UVA Engineering Professor Avik Ghosh’s Work Named Top-10 Breakthrough of Year
Physics World editors have selected work by University of Virginia Electrical and Computer Engineering Professor Avik Ghosh and his colleagues as one of the Top Ten Breakthroughs of 2016. Ghosh and fellow researchers from Columbia University, Cornell University, the Japanese National Institute for Materials Science, Shenyang National Laboratory for Materials Science and IBM measured the negative refraction of electrons in graphene, and their work was recently published in Science. In addition, Prof. Ghosh’s new textbook, “Nanoelectronics: A Molecular View,” has been published by World Scientific.

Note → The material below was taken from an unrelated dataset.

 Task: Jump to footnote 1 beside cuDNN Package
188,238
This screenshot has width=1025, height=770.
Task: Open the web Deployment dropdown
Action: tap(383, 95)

A team led by Cory Dean, assistant professor of physics at Columbia University, Avik Ghosh, professor of electrical and computer engineering at the University of Virginia, and James Hone, Wang Fong-Jen Professor of Mechanical Engineering at Columbia Engineering, has directly observed—for the first time—negative refraction for electrons passing across a boundary between two regions in a conducting material. First predicted in 2007, this effect has been difficult to confirm experimentally. The researchers were able to observe the effect in graphene, demonstrating that electrons in the atomically thin material behave like light rays, which can be manipulated by such optical devices as lenses and prisms. The findings, which are published in the September 30 edition of Science, could lead to the development of new types of electron switches, based on the principles of optics rather than electronics.